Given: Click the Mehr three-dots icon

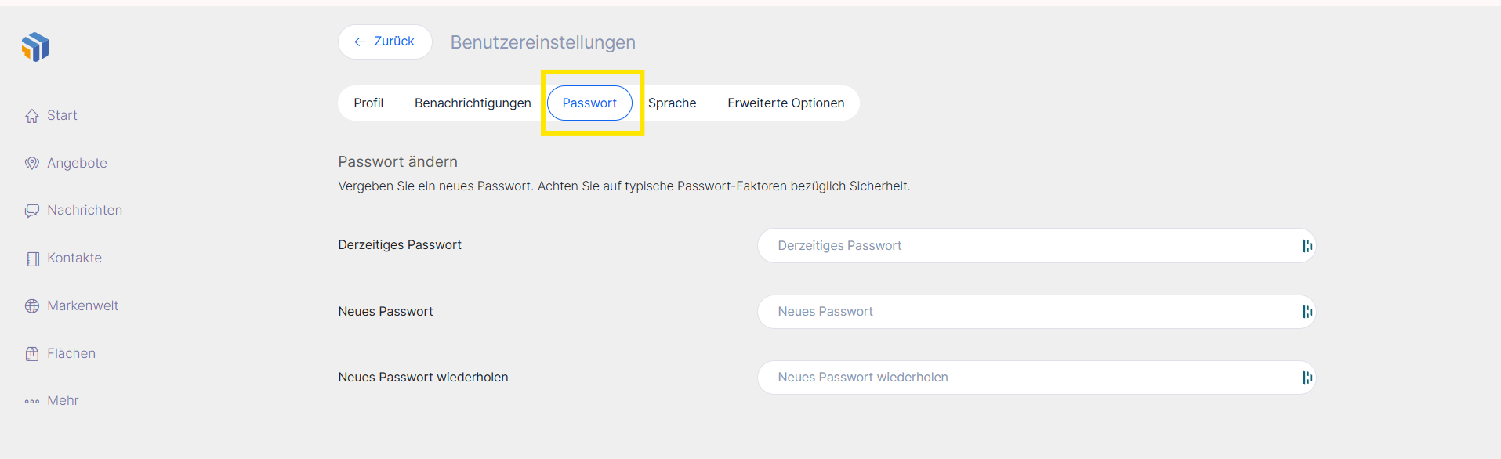Looking at the screenshot, I should tap(32, 401).

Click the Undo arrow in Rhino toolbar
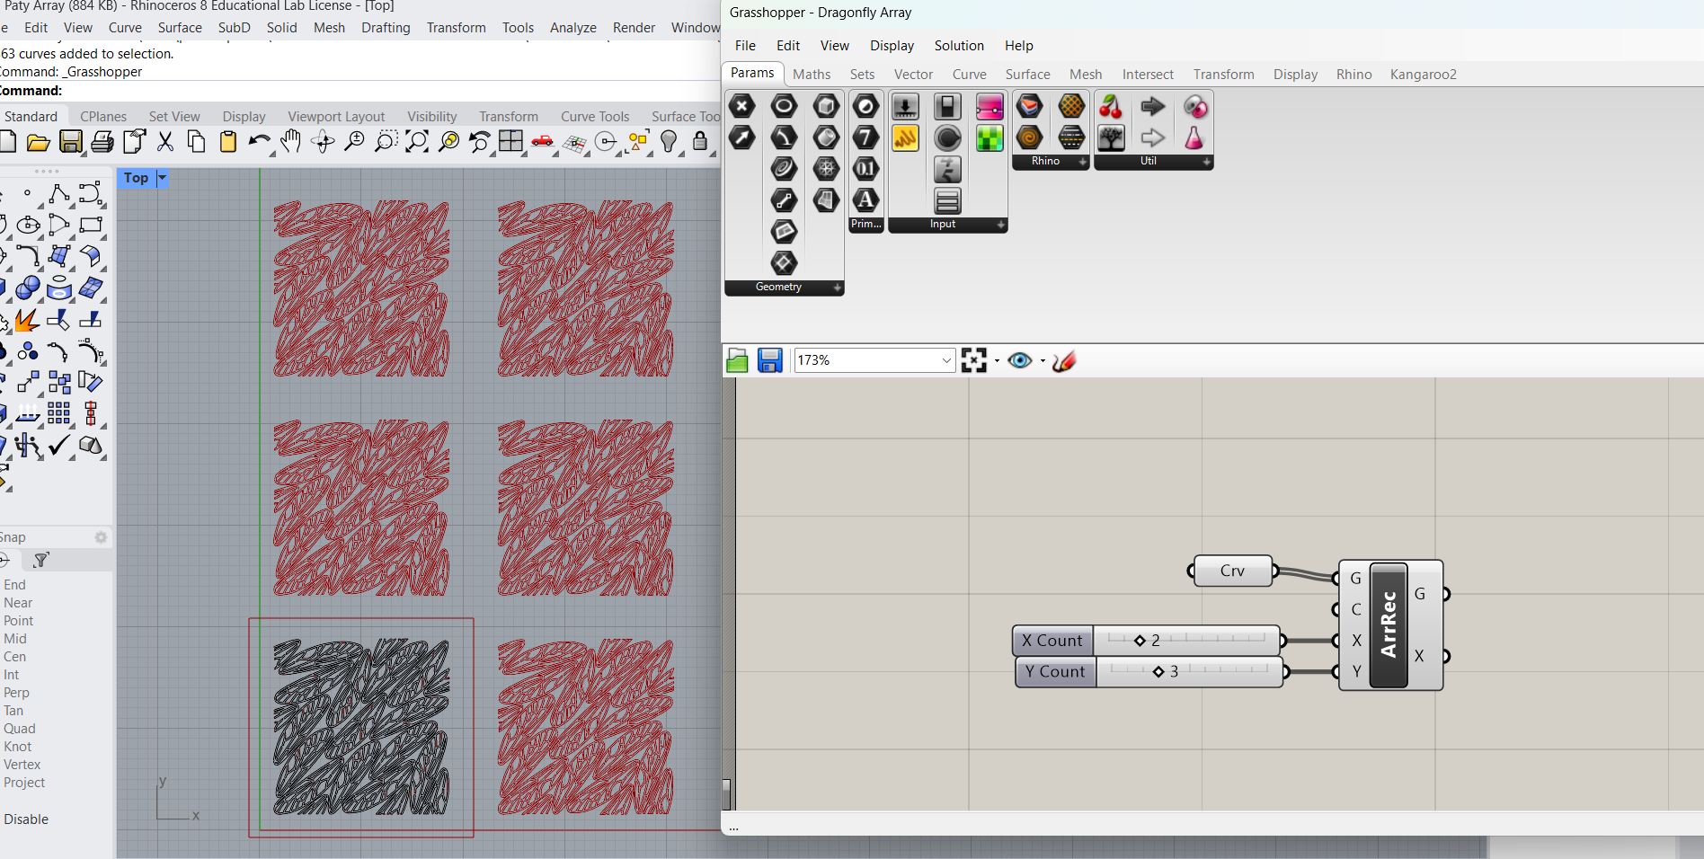[259, 142]
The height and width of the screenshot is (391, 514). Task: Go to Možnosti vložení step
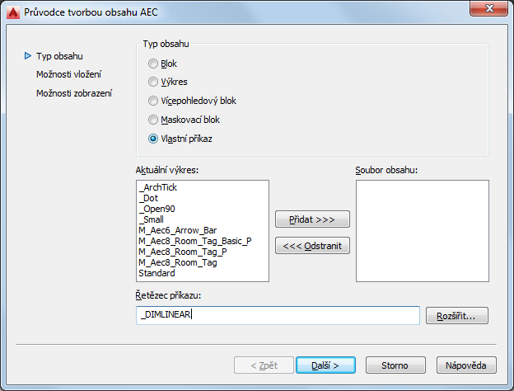68,74
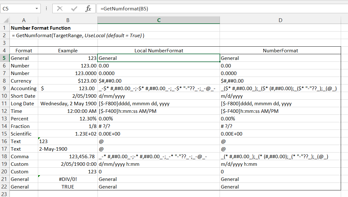The image size is (348, 197).
Task: Open the Name Box dropdown arrow
Action: pyautogui.click(x=37, y=9)
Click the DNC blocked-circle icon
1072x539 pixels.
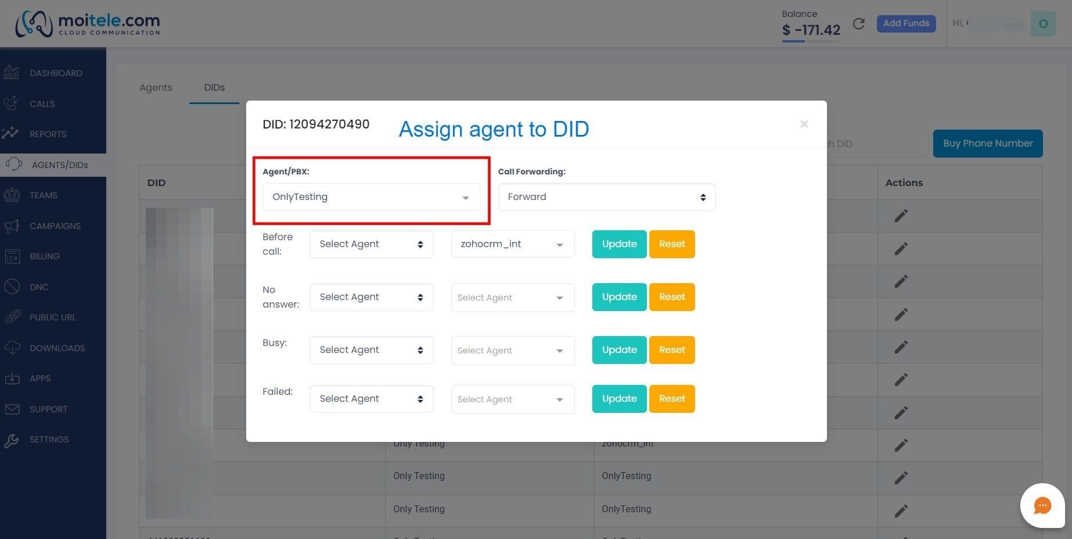[12, 287]
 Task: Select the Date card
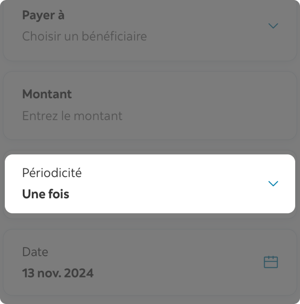tap(150, 263)
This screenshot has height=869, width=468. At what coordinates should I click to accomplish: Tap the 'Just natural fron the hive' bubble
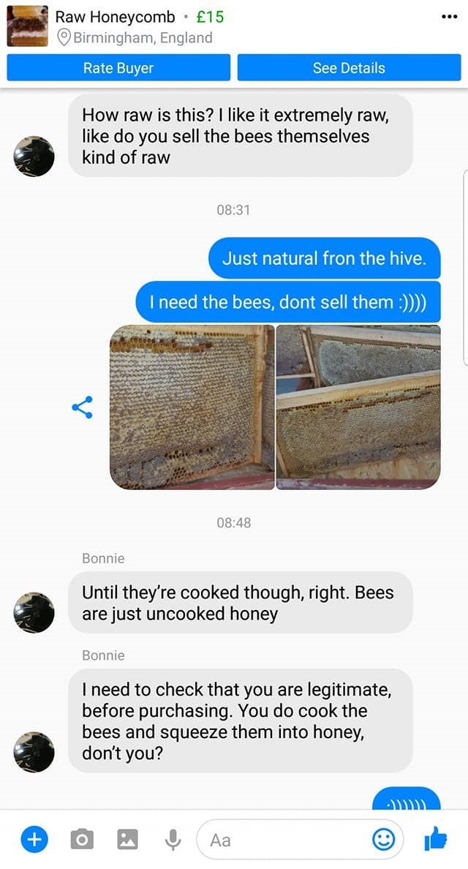coord(325,258)
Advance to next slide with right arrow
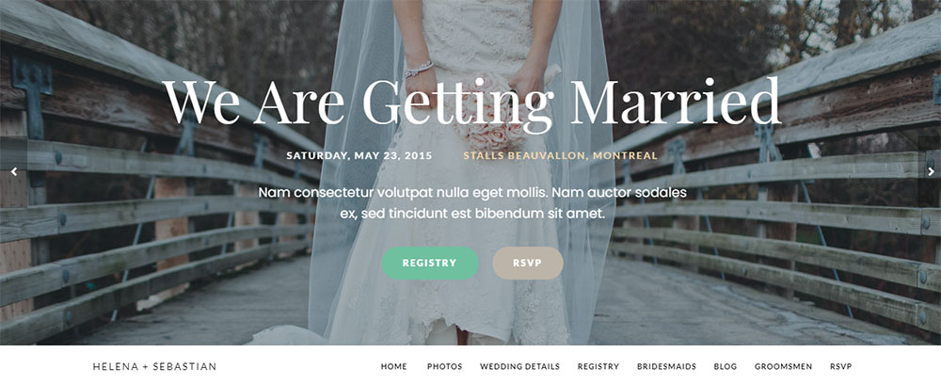Viewport: 941px width, 384px height. coord(931,171)
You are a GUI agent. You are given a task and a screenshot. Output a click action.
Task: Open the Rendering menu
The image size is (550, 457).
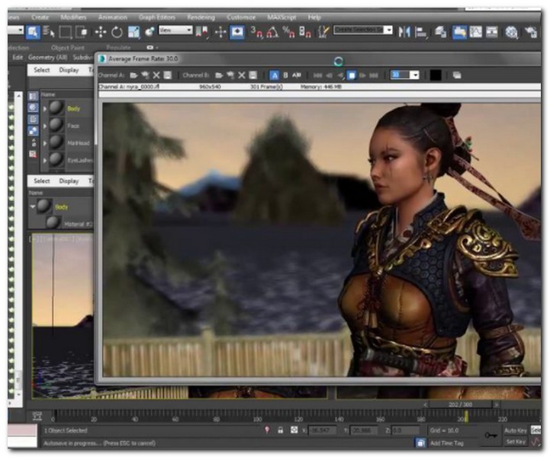click(200, 17)
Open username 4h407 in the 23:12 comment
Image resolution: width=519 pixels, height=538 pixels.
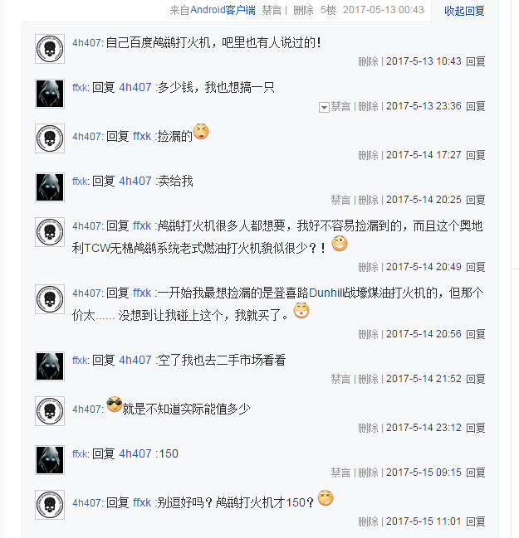[86, 409]
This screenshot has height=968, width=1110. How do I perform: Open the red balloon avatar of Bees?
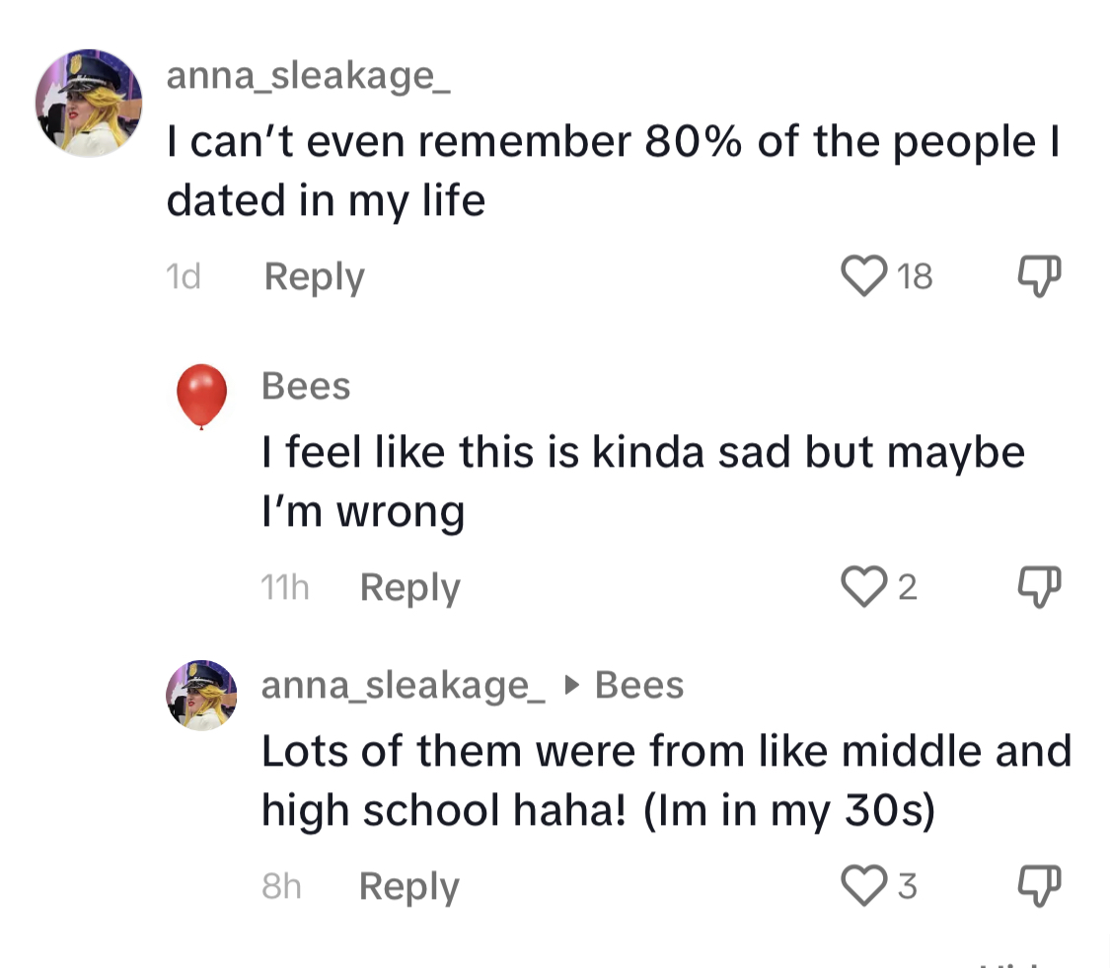point(201,397)
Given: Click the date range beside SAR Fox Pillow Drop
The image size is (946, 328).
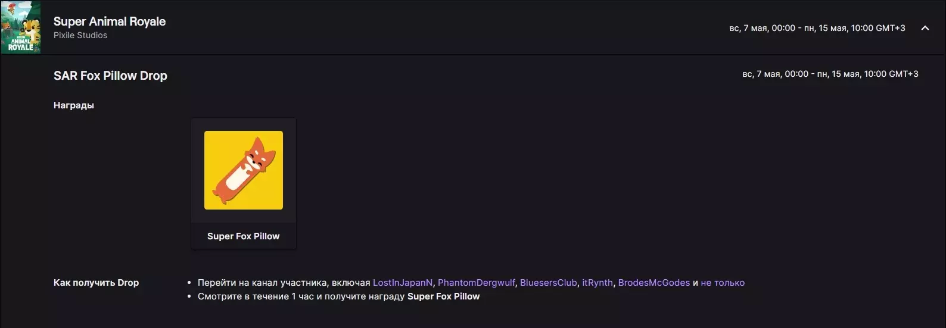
....
## Problem requirements
Transcribe each record exactly as it appears, but omit every picture.

## Answer
Given: Click the Mehr three-dots icon

Looking at the screenshot, I should tap(32, 401).

Click the Undo arrow in Rhino toolbar
[259, 142]
The height and width of the screenshot is (391, 514). Task: Go to Možnosti vložení step
68,74
The image size is (348, 197).
Task: Open the Name Box dropdown arrow
Action: pyautogui.click(x=37, y=9)
Click the DNC blocked-circle icon
1072x539 pixels.
[12, 287]
 Task: Select the Date card
tap(150, 263)
This screenshot has height=869, width=468. At what coordinates should I click to accomplish: Tap the 'Just natural fron the hive' bubble
coord(325,258)
Advance to next slide with right arrow
Viewport: 941px width, 384px height. coord(931,171)
You are a GUI agent. You are given a task and a screenshot. Output a click action.
Task: Open the Rendering menu
The image size is (550, 457).
click(200, 17)
Open username 4h407 in the 23:12 comment
Image resolution: width=519 pixels, height=538 pixels.
[86, 409]
This screenshot has height=968, width=1110. How do I perform: Open the red balloon avatar of Bees?
point(201,397)
Given: Click the date range beside SAR Fox Pillow Drop
The image size is (946, 328).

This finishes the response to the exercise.